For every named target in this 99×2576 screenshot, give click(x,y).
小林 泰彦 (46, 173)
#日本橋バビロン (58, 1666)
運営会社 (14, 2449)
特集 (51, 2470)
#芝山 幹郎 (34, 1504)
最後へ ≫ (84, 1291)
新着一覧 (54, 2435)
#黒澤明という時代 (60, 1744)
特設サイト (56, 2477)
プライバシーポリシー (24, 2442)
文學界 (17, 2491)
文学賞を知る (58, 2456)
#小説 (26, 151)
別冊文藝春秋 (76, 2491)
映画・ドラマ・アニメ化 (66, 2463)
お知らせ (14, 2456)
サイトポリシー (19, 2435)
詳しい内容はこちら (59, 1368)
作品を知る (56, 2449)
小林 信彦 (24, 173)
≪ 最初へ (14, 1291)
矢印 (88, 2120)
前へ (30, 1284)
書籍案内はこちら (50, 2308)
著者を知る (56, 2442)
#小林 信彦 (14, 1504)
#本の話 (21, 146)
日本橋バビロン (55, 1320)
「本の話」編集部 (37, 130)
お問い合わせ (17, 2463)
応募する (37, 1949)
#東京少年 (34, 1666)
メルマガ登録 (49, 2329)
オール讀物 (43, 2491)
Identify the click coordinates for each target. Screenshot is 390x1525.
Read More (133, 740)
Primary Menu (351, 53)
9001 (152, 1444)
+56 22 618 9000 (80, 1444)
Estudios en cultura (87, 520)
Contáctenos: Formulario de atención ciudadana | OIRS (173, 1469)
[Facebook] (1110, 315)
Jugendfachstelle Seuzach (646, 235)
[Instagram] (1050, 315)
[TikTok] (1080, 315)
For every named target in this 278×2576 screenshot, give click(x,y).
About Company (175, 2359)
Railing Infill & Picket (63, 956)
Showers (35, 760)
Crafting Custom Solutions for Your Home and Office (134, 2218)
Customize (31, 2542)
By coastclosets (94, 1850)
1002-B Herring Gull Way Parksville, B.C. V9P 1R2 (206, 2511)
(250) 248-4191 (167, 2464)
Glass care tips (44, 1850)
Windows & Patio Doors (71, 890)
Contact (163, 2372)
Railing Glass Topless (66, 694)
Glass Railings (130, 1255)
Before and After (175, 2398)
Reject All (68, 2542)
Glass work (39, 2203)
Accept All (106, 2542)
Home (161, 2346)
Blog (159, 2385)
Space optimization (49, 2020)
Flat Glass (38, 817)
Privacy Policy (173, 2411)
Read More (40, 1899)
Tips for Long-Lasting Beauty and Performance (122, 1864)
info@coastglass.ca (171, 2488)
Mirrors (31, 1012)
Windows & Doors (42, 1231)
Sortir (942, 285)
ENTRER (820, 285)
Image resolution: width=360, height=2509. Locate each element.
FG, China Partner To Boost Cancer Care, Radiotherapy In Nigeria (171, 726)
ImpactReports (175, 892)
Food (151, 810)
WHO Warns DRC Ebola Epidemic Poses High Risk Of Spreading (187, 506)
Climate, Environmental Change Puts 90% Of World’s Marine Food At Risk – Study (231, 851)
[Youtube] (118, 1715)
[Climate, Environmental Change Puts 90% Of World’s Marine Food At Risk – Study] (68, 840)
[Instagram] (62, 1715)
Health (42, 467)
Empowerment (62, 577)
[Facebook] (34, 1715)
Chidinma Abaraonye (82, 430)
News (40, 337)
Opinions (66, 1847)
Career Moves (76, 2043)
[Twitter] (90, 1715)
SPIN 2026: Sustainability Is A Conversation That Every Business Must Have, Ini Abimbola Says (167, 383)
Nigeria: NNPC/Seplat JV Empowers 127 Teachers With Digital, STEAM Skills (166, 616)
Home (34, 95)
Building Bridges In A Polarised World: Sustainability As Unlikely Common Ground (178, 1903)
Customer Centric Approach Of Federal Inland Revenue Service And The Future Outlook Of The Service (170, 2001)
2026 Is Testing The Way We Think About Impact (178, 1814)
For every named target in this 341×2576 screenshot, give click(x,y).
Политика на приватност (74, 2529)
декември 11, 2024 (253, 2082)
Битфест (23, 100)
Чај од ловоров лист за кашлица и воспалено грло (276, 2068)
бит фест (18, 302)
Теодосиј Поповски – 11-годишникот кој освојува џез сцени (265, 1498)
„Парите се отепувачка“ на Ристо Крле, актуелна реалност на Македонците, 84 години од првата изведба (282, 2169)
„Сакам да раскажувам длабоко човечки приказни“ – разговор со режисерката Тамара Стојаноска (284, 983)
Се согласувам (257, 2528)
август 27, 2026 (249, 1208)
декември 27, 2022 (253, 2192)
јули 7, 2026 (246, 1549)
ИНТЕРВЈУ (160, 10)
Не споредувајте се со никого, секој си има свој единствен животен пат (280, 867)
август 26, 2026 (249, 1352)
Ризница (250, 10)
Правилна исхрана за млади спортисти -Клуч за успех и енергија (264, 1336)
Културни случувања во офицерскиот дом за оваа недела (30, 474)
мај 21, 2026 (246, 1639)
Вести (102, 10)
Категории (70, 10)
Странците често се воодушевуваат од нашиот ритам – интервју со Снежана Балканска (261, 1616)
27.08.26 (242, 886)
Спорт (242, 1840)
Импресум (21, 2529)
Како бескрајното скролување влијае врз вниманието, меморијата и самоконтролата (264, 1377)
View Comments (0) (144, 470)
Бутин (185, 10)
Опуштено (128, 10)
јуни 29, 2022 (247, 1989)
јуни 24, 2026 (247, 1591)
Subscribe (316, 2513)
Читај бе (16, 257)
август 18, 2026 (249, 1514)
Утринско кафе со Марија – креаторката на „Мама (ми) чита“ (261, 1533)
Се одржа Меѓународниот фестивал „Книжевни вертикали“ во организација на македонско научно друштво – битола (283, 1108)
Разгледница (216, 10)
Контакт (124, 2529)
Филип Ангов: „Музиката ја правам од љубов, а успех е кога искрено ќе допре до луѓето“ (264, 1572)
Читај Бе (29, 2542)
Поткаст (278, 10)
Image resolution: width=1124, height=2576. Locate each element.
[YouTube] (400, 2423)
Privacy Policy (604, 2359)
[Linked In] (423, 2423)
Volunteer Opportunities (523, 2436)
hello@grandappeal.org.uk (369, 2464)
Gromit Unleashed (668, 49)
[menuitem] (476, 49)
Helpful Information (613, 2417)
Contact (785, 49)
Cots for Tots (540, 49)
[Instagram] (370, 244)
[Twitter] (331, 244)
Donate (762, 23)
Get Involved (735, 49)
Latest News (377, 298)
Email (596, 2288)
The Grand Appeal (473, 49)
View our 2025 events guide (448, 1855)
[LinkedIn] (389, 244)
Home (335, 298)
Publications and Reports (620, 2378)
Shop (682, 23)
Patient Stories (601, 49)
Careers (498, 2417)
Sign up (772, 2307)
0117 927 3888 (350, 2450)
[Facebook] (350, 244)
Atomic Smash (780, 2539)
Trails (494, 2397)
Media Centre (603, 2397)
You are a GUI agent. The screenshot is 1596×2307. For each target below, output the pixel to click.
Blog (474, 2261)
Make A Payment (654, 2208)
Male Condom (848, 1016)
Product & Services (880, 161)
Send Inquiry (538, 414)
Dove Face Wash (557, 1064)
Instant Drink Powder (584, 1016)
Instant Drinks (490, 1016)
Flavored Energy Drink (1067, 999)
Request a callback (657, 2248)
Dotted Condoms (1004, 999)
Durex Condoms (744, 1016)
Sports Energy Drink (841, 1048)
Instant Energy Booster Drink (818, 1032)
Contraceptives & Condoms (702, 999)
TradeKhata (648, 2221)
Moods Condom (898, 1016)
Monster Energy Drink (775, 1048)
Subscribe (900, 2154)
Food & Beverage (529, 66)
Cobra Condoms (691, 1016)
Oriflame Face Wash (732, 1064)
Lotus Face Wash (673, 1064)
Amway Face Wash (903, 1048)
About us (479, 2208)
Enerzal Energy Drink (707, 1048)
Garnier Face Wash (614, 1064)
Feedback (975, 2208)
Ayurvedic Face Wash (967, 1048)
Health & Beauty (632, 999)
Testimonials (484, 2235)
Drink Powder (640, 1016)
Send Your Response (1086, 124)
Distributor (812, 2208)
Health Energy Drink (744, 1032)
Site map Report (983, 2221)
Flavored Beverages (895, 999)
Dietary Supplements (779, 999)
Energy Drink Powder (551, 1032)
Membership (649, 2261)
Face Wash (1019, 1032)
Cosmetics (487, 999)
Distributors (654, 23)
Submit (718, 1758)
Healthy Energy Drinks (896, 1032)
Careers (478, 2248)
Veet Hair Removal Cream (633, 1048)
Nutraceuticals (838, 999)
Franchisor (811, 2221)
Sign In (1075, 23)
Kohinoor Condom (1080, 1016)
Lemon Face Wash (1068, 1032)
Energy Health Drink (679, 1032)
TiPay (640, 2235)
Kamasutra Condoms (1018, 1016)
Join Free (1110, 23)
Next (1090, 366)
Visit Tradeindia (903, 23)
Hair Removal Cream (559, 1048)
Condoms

────────────────────

TASK GOAL:
Print, please, the lines from the first line of the material through the line that contains "Space optimization (49, 2020)", exactly as written and with nothing added.

RESPONSE:
For every named target in this 99×2576 screenshot, give click(x,y).
小林 泰彦 (46, 173)
#日本橋バビロン (58, 1666)
運営会社 (14, 2449)
特集 (51, 2470)
#芝山 幹郎 (34, 1504)
最後へ ≫ (84, 1291)
新着一覧 (54, 2435)
#黒澤明という時代 (60, 1744)
特設サイト (56, 2477)
プライバシーポリシー (24, 2442)
文學界 (17, 2491)
文学賞を知る (58, 2456)
#小説 (26, 151)
別冊文藝春秋 (76, 2491)
映画・ドラマ・アニメ化 (66, 2463)
お知らせ (14, 2456)
サイトポリシー (19, 2435)
詳しい内容はこちら (59, 1368)
作品を知る (56, 2449)
小林 信彦 (24, 173)
≪ 最初へ (14, 1291)
矢印 (88, 2120)
前へ (30, 1284)
書籍案内はこちら (50, 2308)
著者を知る (56, 2442)
#小林 信彦 (14, 1504)
#本の話 (21, 146)
日本橋バビロン (55, 1320)
「本の話」編集部 (37, 130)
お問い合わせ (17, 2463)
応募する (37, 1949)
#東京少年 (34, 1666)
メルマガ登録 (49, 2329)
オール讀物 (43, 2491)
Identify the click coordinates for each target. Screenshot is 390x1525.
Read More (133, 740)
Primary Menu (351, 53)
9001 (152, 1444)
+56 22 618 9000 (80, 1444)
Estudios en cultura (87, 520)
Contáctenos: Formulario de atención ciudadana | OIRS (173, 1469)
[Facebook] (1110, 315)
Jugendfachstelle Seuzach (646, 235)
[Instagram] (1050, 315)
[TikTok] (1080, 315)
For every named target in this 278×2576 screenshot, give click(x,y).
About Company (175, 2359)
Railing Infill & Picket (63, 956)
Showers (35, 760)
Crafting Custom Solutions for Your Home and Office (134, 2218)
Customize (31, 2542)
By coastclosets (94, 1850)
1002-B Herring Gull Way Parksville, B.C. V9P 1R2 (206, 2511)
(250) 248-4191 (167, 2464)
Glass care tips (44, 1850)
Windows & Patio Doors (71, 890)
Contact (163, 2372)
Railing Glass Topless (66, 694)
Glass Railings (130, 1255)
Before and After (175, 2398)
Reject All (68, 2542)
Glass work (39, 2203)
Accept All (106, 2542)
Home (161, 2346)
Blog (159, 2385)
Space optimization (49, 2020)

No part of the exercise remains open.